• Data provided
□ □ □
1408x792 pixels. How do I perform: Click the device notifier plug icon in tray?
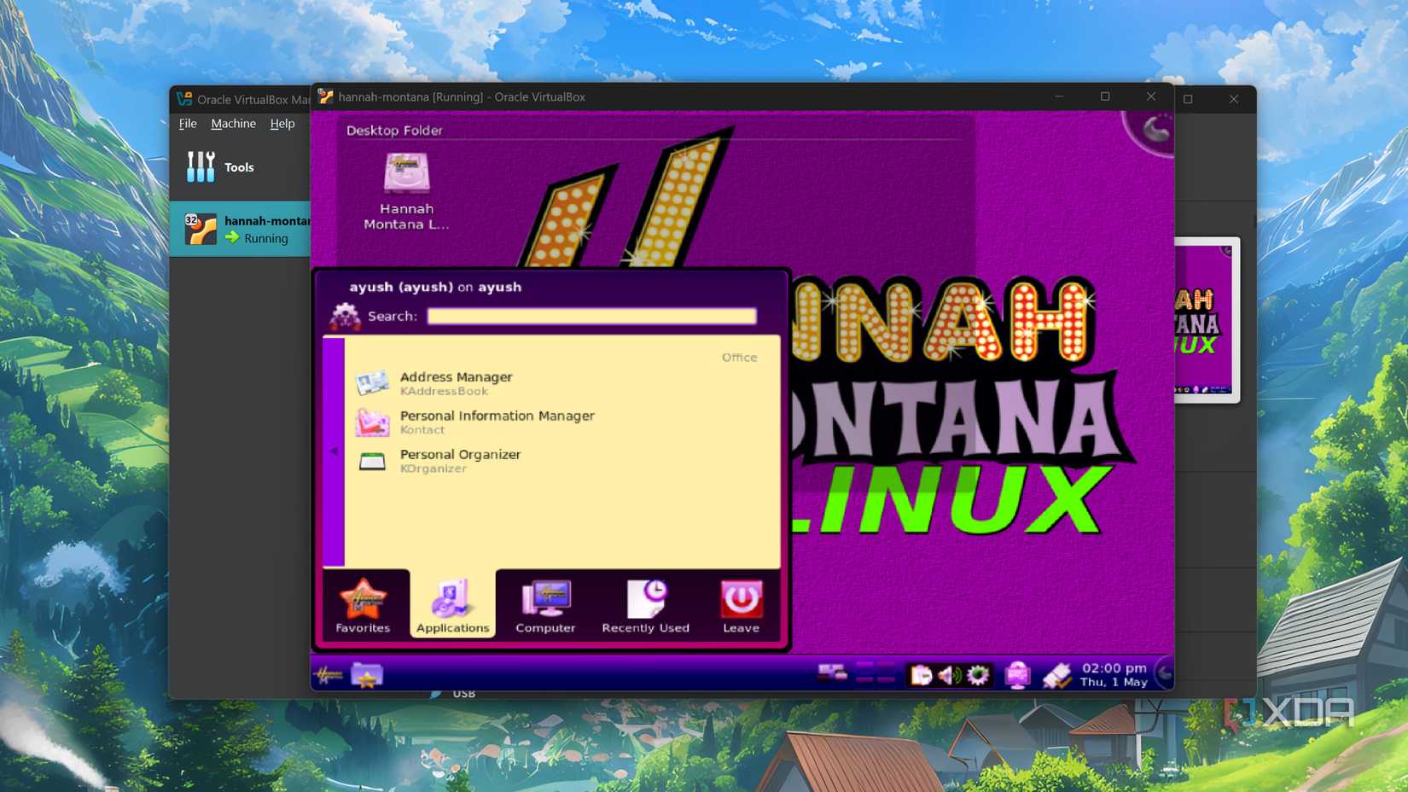1058,674
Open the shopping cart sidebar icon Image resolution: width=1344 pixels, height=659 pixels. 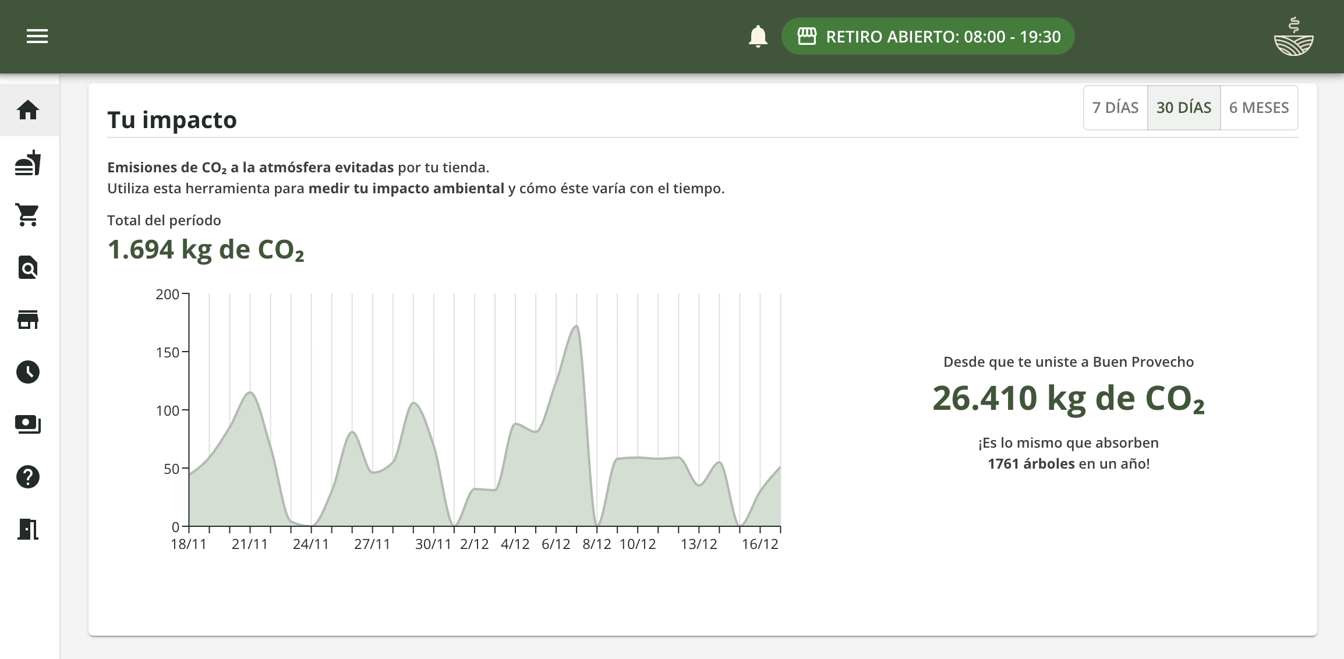click(28, 215)
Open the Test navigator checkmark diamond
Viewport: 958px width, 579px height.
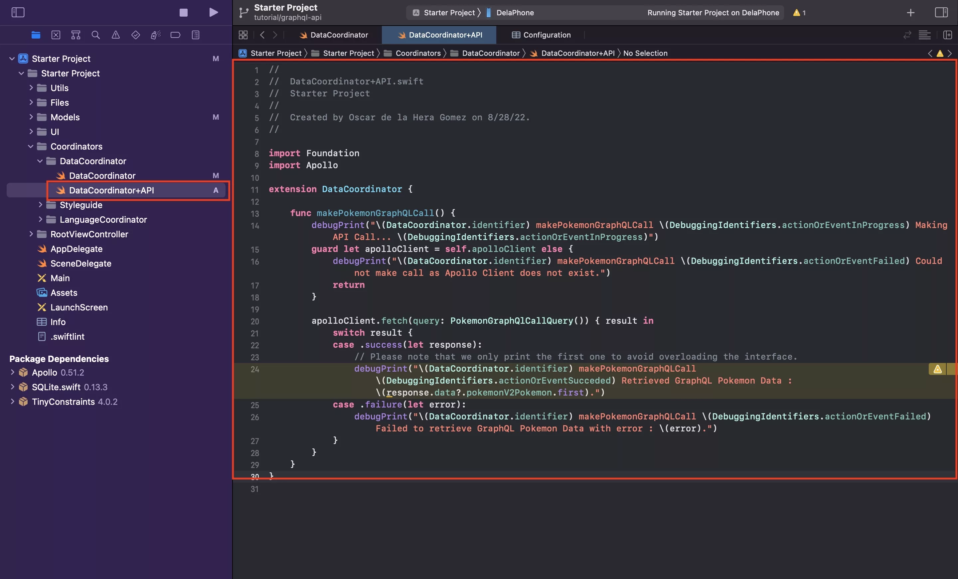(136, 35)
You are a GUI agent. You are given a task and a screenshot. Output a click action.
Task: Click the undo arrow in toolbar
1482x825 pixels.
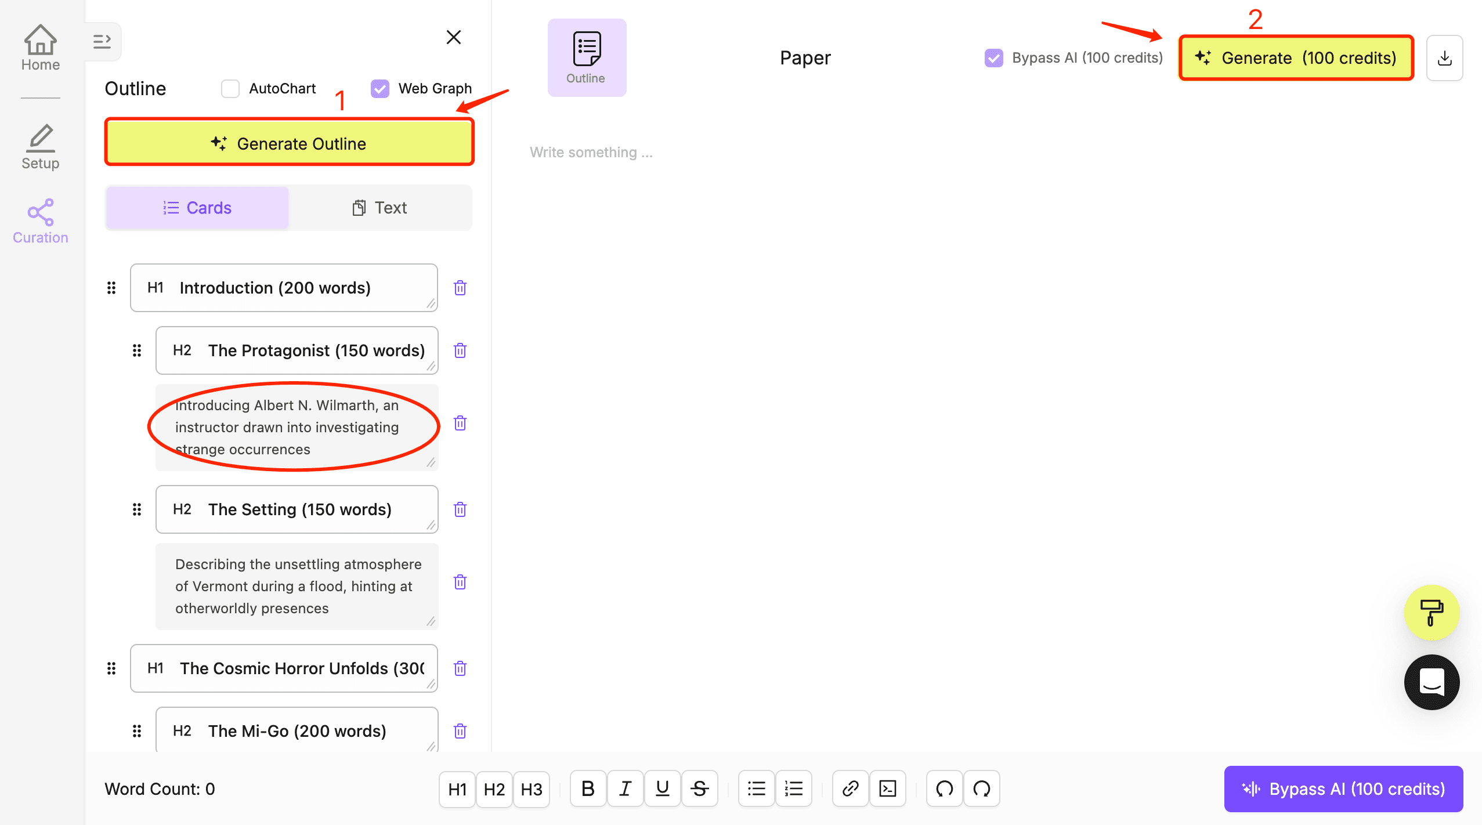coord(944,788)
□ □ □
• Exercise goal
Beginning with the line that holds "Open the Test navigator checkmark diamond" and continuing to the end of the entries above, set down each line exactly, both ends included; include no pictures.

• Problem solution
Open the Test navigator checkmark diamond
Viewport: 958px width, 579px height.
(136, 35)
You are a GUI agent. You are given a task and a screenshot. Output a click action.
Task: Click the undo arrow in toolbar
1482x825 pixels.
coord(944,788)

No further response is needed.